Questões:
A) Traduza para o inglês esta frase do trecho sobre criptomoedas, apresentado abaixo: "Tudo, no entanto, cai por terra, ao menos em parte, com o advento das criptomoedas."
B) Copie do trecho sobre criptomoedas, mais abaixo, o segmento que começa nas palavras "Em primeiro lugar, que" e termina logo após "advento das criptomoedas.".

Trecho fornecido:
______________________________

Em primeiro lugar, que se diga que as criptomoedas inauguraram uma realidade completamente distinta a um mundo que pretende sistemas de regulação relativamente rígidos. Semelhante controle, aliás, mostra-se em desenvolvimento nas últimas décadas com escopos também penais, quer em termos de controle corrupcional, quer em termos de controle de lavagem de dinheiro. Mas não só. Na perspectiva de limitação de trânsito de dinheiros escusos, toda a sorte de títulos ao portador, bem como contas em países estrangeiros passaram ser melhor controladas. Tudo, no entanto, cai por terra, ao menos em parte, com o advento das criptomoedas.

______________________________

Itens de uma fonte de dados:
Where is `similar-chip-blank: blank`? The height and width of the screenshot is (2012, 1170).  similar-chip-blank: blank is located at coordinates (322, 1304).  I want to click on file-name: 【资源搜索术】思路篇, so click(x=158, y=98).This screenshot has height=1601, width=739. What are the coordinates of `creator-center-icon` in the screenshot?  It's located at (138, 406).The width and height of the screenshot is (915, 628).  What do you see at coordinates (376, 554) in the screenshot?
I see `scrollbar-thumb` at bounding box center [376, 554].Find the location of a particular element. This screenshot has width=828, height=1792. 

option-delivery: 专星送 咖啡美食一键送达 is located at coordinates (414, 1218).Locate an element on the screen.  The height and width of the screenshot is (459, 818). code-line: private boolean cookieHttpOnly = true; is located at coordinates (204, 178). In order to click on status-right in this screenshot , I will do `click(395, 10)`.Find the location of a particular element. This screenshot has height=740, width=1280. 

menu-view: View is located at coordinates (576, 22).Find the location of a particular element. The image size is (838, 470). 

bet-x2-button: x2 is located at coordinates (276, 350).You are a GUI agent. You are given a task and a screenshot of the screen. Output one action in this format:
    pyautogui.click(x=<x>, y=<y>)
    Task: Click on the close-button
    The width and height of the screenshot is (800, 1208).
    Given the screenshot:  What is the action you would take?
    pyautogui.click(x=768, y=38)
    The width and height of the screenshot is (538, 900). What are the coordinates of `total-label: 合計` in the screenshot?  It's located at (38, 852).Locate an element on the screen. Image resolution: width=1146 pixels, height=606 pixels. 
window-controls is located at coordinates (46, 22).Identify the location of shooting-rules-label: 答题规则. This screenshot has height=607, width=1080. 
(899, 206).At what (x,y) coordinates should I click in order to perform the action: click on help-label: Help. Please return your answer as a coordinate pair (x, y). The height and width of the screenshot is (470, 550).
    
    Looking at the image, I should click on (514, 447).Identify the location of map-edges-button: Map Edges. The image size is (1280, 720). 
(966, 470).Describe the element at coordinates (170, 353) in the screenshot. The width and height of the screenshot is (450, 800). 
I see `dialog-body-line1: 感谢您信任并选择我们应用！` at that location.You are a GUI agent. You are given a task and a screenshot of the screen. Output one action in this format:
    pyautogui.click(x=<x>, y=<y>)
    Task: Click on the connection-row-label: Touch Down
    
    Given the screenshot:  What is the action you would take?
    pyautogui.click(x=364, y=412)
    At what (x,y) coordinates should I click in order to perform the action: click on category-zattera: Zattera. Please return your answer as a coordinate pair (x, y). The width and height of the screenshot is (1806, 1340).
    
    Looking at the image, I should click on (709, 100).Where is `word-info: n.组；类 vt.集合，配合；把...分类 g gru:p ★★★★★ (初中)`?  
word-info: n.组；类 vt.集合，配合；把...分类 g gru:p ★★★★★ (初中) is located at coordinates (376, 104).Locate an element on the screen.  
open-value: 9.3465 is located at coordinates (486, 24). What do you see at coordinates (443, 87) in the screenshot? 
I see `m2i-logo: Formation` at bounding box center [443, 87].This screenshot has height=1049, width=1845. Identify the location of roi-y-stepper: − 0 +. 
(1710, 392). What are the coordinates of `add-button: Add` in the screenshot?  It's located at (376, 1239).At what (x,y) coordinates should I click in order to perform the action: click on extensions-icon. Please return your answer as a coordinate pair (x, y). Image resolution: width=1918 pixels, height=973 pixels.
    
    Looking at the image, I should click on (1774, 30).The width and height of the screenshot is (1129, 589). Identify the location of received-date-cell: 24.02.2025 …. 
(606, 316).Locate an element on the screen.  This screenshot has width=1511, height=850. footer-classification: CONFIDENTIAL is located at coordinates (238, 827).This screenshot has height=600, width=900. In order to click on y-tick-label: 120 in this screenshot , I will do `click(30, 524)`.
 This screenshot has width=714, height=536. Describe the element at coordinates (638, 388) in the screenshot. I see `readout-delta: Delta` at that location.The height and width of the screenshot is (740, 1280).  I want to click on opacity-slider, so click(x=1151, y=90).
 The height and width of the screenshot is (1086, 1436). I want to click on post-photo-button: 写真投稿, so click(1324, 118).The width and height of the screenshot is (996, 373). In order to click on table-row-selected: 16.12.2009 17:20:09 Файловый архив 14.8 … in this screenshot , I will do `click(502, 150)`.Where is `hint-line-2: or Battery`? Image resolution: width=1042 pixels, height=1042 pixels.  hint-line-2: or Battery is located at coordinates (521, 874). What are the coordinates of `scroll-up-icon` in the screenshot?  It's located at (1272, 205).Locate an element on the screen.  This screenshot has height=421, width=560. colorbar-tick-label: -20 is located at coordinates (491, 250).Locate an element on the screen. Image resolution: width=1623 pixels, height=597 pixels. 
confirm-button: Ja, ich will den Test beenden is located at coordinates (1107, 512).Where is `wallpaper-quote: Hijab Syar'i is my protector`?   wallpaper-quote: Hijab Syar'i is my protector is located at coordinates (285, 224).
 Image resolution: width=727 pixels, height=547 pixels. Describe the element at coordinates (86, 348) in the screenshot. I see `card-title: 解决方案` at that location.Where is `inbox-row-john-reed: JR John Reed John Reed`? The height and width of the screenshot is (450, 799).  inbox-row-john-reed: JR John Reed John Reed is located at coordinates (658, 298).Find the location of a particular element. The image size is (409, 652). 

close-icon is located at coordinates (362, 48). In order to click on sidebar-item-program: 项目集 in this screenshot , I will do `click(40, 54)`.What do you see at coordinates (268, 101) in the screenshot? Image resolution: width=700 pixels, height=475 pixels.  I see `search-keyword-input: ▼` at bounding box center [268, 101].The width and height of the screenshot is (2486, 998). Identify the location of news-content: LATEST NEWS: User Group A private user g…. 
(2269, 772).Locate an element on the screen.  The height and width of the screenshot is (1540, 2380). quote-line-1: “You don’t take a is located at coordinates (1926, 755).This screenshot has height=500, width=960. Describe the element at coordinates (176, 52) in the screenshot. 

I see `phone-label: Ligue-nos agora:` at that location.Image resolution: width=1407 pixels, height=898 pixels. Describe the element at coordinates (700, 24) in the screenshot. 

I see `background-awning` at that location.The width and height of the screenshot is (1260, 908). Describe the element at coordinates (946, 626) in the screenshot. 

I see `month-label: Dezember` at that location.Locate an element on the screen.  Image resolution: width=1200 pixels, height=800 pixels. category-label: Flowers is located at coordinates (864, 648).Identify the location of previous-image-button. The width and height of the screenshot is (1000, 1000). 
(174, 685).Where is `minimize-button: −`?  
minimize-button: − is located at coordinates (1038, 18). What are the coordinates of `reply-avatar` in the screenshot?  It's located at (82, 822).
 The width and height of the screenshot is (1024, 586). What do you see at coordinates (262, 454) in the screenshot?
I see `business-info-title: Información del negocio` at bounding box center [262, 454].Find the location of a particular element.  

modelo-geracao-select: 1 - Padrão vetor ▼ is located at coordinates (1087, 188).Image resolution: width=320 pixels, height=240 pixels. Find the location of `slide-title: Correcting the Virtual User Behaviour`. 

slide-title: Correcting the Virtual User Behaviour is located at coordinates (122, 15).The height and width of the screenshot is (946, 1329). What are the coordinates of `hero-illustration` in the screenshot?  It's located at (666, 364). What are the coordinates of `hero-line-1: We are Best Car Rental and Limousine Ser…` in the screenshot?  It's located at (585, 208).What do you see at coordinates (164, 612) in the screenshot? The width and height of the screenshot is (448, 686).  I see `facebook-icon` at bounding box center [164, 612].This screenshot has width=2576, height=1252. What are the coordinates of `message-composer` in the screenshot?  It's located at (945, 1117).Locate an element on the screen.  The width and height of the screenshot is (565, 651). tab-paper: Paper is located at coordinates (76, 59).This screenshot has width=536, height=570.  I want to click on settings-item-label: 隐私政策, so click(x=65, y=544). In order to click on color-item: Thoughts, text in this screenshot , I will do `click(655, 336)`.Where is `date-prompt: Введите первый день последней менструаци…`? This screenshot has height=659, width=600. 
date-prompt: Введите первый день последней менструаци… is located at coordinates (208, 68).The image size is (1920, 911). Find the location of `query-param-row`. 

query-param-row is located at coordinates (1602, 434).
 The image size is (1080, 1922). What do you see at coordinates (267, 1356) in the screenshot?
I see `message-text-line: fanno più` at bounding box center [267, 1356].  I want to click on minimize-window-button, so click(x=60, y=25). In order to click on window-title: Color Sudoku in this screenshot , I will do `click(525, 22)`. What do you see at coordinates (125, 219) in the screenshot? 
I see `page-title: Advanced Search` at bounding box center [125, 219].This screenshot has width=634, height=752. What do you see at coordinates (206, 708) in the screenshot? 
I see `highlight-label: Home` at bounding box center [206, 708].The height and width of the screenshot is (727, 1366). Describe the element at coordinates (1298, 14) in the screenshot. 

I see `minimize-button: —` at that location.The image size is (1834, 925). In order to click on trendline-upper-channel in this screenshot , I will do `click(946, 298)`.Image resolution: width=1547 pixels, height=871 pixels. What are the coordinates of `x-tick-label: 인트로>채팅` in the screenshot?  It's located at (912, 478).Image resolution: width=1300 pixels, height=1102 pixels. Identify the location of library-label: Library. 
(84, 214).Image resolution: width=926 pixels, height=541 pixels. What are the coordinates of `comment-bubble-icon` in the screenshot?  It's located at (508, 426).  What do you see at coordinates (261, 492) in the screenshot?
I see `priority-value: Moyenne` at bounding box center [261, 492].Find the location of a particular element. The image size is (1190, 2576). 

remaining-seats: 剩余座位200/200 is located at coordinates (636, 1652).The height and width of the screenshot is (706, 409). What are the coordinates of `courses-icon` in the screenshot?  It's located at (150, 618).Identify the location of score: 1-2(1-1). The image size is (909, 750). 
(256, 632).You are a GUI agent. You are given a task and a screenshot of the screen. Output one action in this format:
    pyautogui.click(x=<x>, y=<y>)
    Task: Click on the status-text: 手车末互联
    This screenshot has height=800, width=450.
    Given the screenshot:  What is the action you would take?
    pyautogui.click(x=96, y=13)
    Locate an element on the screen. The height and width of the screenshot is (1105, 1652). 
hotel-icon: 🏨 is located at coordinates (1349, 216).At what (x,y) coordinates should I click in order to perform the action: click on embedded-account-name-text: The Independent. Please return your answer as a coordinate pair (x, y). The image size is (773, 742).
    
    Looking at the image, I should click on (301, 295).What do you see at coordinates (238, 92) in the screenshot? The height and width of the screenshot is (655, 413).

______________________________

Respostas por tarefa:
A) Everything, however, falls apart, at least in part, with the advent of cryptocurrencies.

B)
Em primeiro lugar, que se diga que as criptomoedas inauguraram uma realidade completamente distinta a um mundo que pretende sistemas de regulação relativamente rígidos. Semelhante controle, aliás, mostra-se em desenvolvimento nas últimas décadas com escopos também penais, quer em termos de controle corrupcional, quer em termos de controle de lavagem de dinheiro. Mas não só. Na perspectiva de limitação de trânsito de dinheiros escusos, toda a sorte de títulos ao portador, bem como contas em países estrangeiros passaram ser melhor controladas. Tudo, no entanto, cai por terra, ao menos em parte, com o advento das criptomoedas.